Here are tips for getting started with exercise.

Struggling to find the time or energy to exercise? Kathryn Schmitz, an epidemiologist at the University of Pennsylvania in Philadelphia who studies exercise, cancer risk and prevention, offers these tips:

Build up safely and slowly. Track the amount of time you spend exercising the first week.
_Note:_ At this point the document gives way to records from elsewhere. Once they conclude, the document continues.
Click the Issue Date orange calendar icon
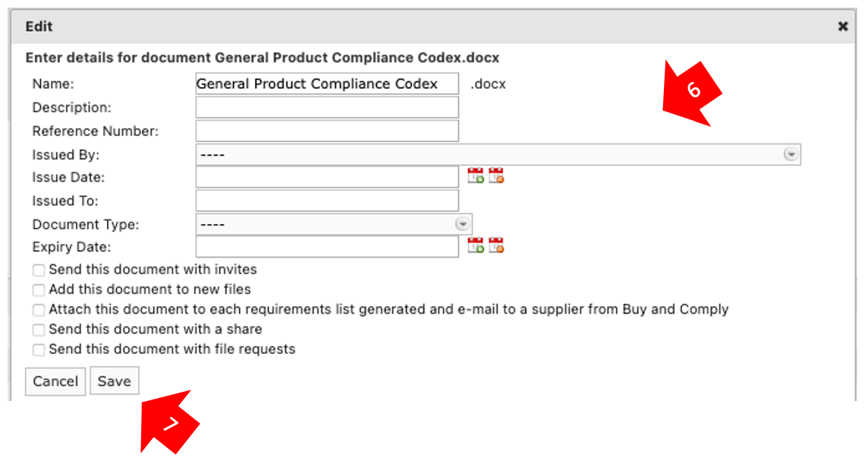 tap(496, 175)
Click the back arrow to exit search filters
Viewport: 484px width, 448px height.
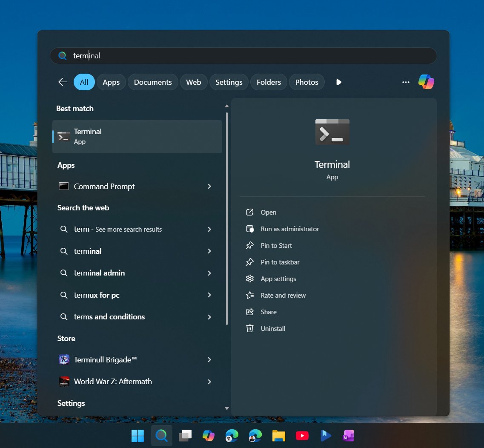[x=62, y=82]
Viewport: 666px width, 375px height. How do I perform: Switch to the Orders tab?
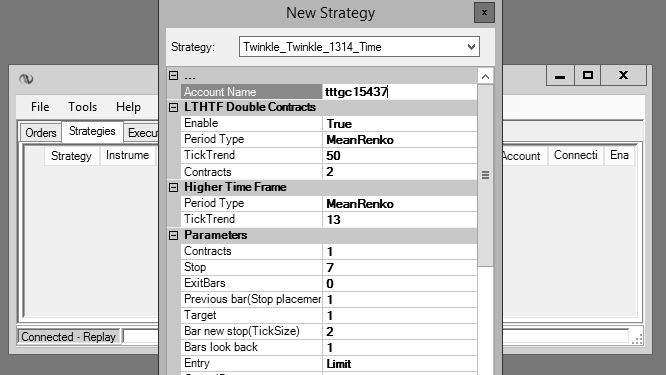coord(41,133)
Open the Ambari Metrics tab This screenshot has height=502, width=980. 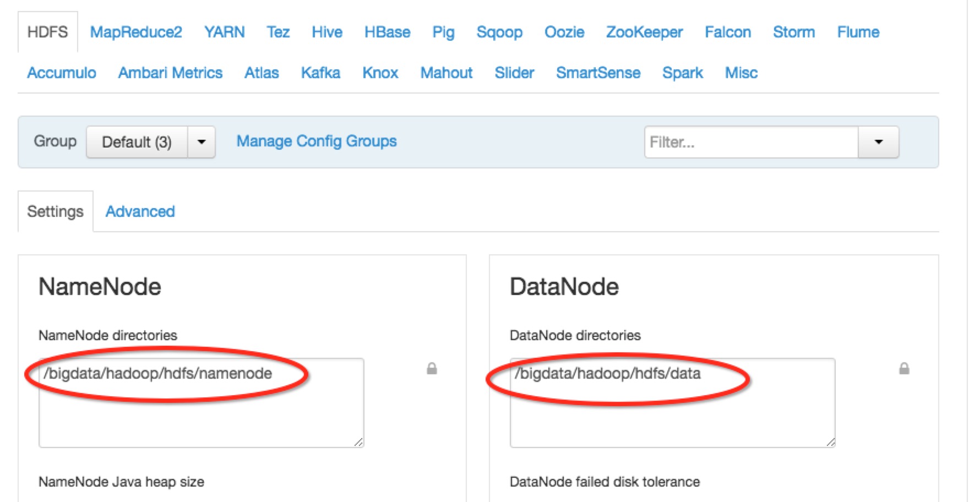(x=170, y=73)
Then add 10 percent a week. If you exercise 60 minutes week one, exercise for 66 minutes week two, and build from there.

What gets measured gets managed. Keep a log or use an activity tracker. Seeing your progress might motivate you to keep going.

Plan for it. Schedule exercise as you do with other activities. Walk on your lunch hour or bike to work. Plan for three hours of activity on weekends, when you might have more free time.

Turn off the TV. “The question I always like to ask people when they say ‘I don’t have time’ is ‘OK, how long did you watch television yesterday?’ ” Schmitz says. Cutting out just 30 minutes of TV a day can create more time for fitness.​

Women in the 300-minute group lost an average of 2.2 percent of body fat compared with women in the 150-minute group, who lost 1.2 percent. Women who were assigned to exercise for 300 minutes a week also lost more belly fat—a breast cancer risk factor—and decreased their body mass index, waist circumference and waist-to-hip ratio compared with women who were assigned to exercise for 150 minutes. Obese women who exercised more lost more fat and weight compared with normal and overweight women, likely because they had more fat and weight to lose.

Exercising for 150 minutes a week is beneficial, says Friedenreich, but exercising for 300 minutes per week is even better. “The take-home message is for people to try to be physically active in their lives and to try to achieve as much as they can. And if they can achieve higher levels, then they are going to achieve higher benefits.”